Considering Cairns (Or Stop that Rock-stacking)

[This is another post in the Summer in Wisconsin series. What began as one of several items for a “roundup” of summer notes, has grown into five separate blogposts, published one at a time in this first and second week of August. You can access all the Summer in Wisconsin series by clicking on those words; they are listed among the categories at the end of each post.]

 

How do you feel about cairns?

I’m asking about those piles of rocks that seem to be intentionally arranged and left as some kind of message, by someone who preceded you down a path on a beach or marking a fork in the road. Would it surprise you to learn that they are the cause of strong feelings and differences of opinion among those who love the natural world?

I have not considered cairns much past a mild curiosity about a particular cairn whenever I’ve encountered one. But then I haven’t encountered that many, while apparently others have, and they see them as a problem that is multiplying. Here is a link to “Stop the rock-stacking”  [ http://www.hcn.org/articles/a-call-for-an-end-to-cairns-leave-the-stones-alone ]     published at the High Country News early in July. In this opinion piece the writer, Robyn Martin, distinguishes between people arranging them for some sort of personal intention, and “true cairns, the official term for deliberately stacked rocks.”
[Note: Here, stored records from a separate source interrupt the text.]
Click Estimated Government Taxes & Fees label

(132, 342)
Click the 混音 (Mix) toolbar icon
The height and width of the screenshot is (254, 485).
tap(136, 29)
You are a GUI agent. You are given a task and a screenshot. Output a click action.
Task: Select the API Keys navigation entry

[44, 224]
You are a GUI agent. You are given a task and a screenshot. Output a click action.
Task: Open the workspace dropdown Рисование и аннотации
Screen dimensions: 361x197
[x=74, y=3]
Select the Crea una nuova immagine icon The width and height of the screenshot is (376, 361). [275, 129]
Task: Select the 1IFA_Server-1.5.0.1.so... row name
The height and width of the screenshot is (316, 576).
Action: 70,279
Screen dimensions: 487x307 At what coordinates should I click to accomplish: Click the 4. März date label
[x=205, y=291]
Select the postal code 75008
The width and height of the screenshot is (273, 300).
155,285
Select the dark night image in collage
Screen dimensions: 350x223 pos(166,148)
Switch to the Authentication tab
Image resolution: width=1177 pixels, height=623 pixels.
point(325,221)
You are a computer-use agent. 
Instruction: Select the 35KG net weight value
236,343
Two rock cairns on a Lake Michigan beach near Jacksonport, WI, in a photo taken August 25, 2013.

Two rock cairns on a Lake Michigan beach near Jacksonport, WI, in a photo taken August 25, 2013. (From the photo stream of @wewon31 at Flickr)
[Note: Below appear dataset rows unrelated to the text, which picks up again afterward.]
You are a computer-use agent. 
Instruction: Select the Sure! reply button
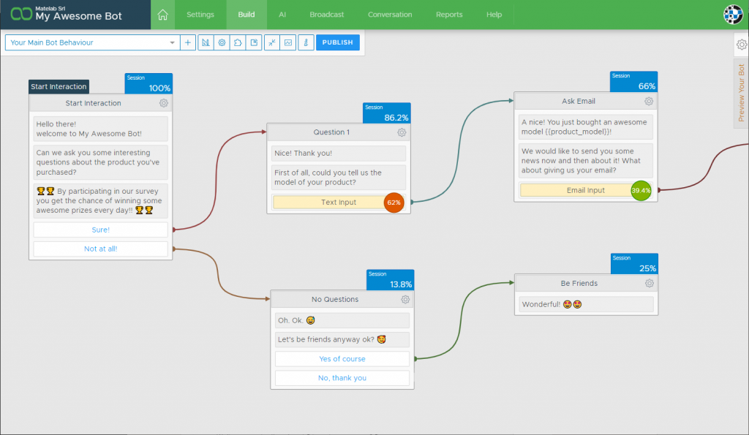(x=100, y=230)
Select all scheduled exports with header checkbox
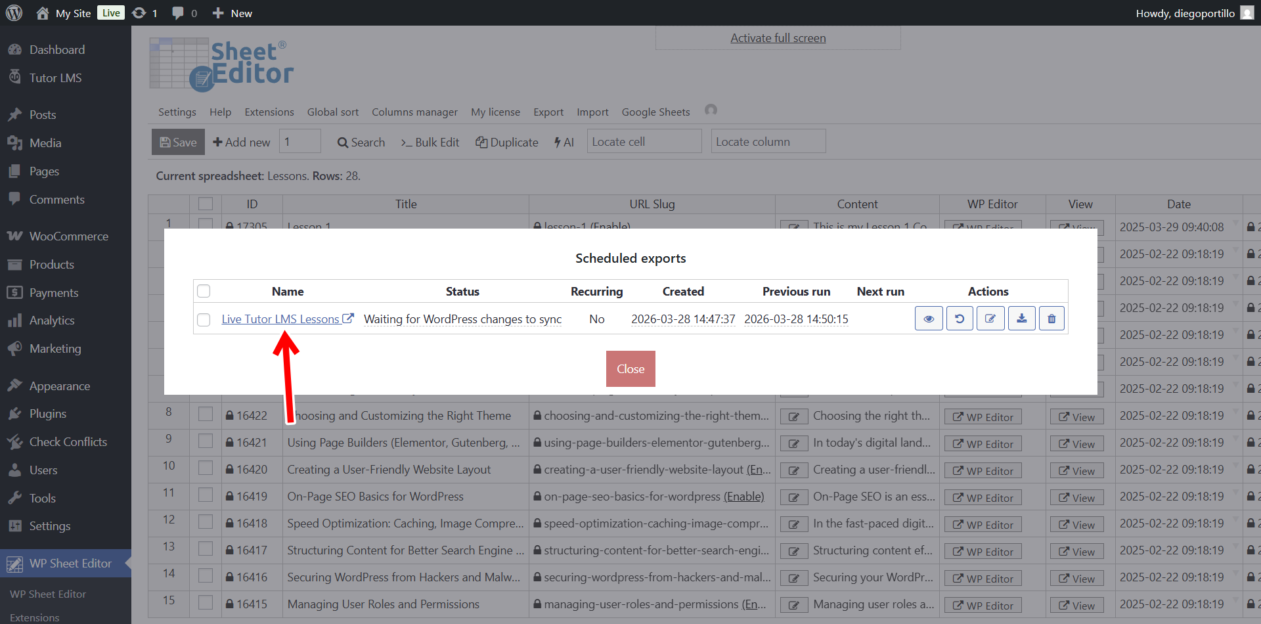The height and width of the screenshot is (624, 1261). [204, 291]
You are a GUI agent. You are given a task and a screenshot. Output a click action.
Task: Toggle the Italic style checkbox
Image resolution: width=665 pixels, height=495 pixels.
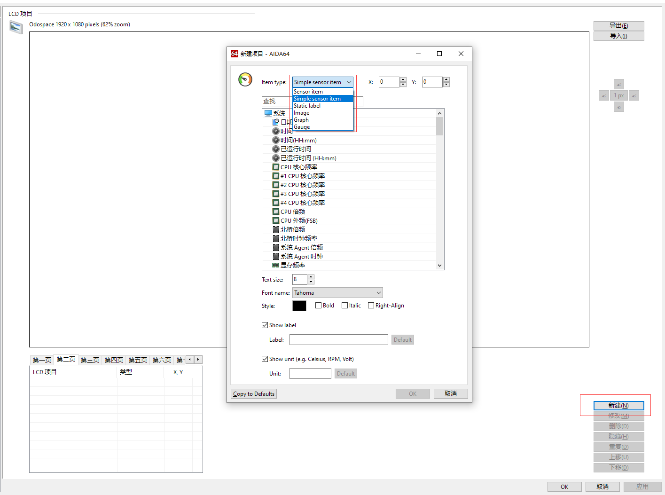click(344, 306)
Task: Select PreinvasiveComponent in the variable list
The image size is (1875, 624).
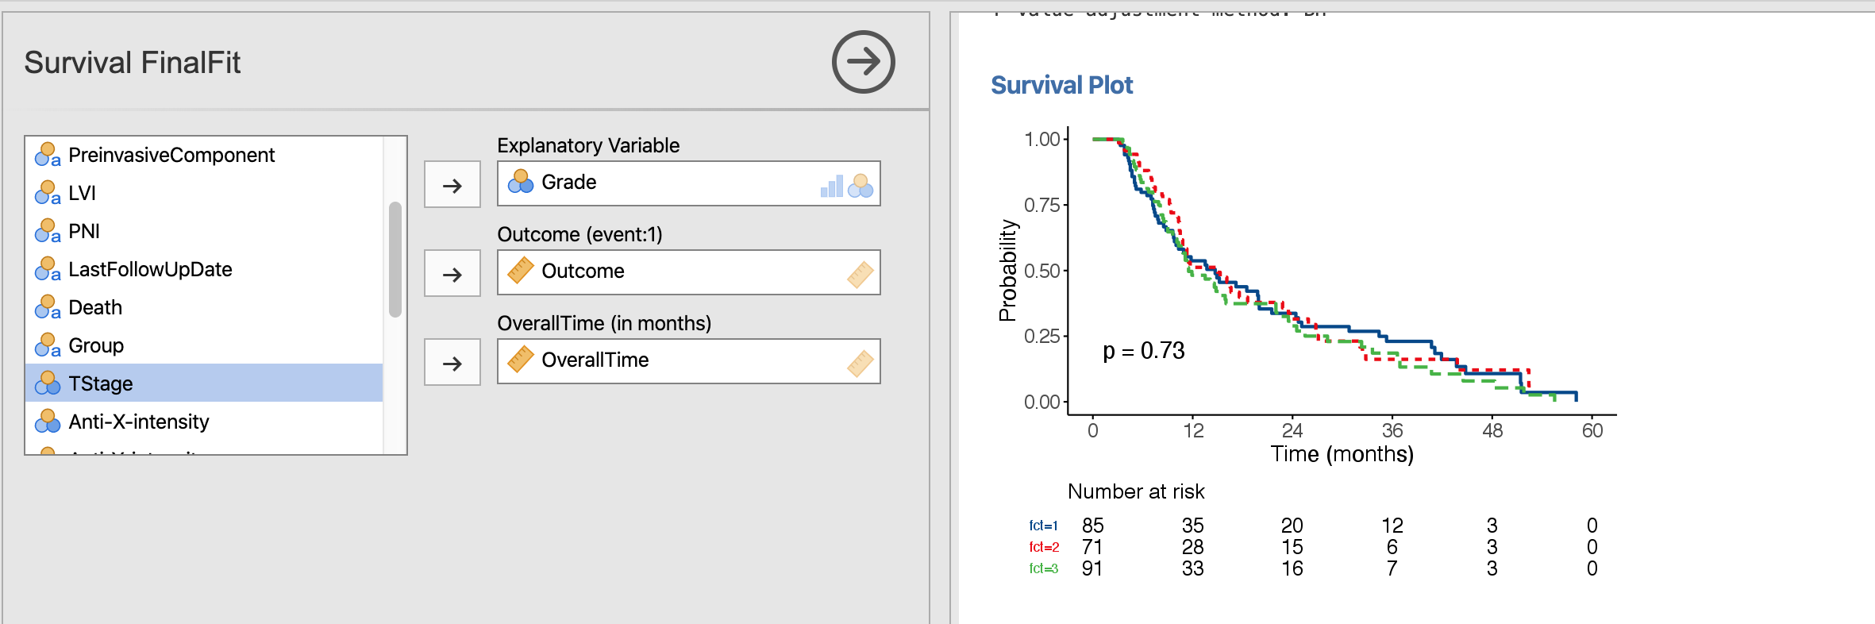Action: [171, 155]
“Those of us who like to hike through wilderness areas are glad to see the occasional cairn, as long as it’s indicating the right way to go at critical junctions in the backcountry,” she writes. But she calls many of “problematic,” because they can lead “an unsuspecting hiker into trouble, away from the trail and into a potentially dangerous place,” if they are just set in a random place. She is seeing a growing number of them on public lands, and believes they often serve only as “mementoes from other people’s’ lives.” Kind of like leaving graffiti, she says.

“Pointless cairns are simply pointless reminders of the human ego,” she concludes.

Her words seemed a bit harsh, I thought, but quickly found out she’s not the only one with harsh words for cairns. When her article was shared on the Door County Land Trust’s Facebook page, it quickly garnered 29 comments and the majority – 18 of them – were clearly opposed to the practice of building and leaving cairns.

Here are a representative few:

“Not a fan.”

“Intrusive, narcissistic, thoughtless destruction of natural places.”

“Do we as humans need to leave a mark everywhere we go? What about ‘Leave No Trace’? Several said “Leave only footsteps.”

Though a clear majority of commenters were opposed to cairn building, it was not unanimous. In addition to the 18 commenters opposed, I counted 6 neutral comments (“they don’t phase me”), and 5 that were positive about this phenomenon. Like this one:

“Interesting conversation, actually!” I have loved the stone cairns out at the back-pack sites for 20 years.”

It certainly is interesting to see the wide variety of expressions that individuals can hold about things that affect the natural world, and our place in it. What do YOU think? I would love some more feedback on the subject of cairns from readers here.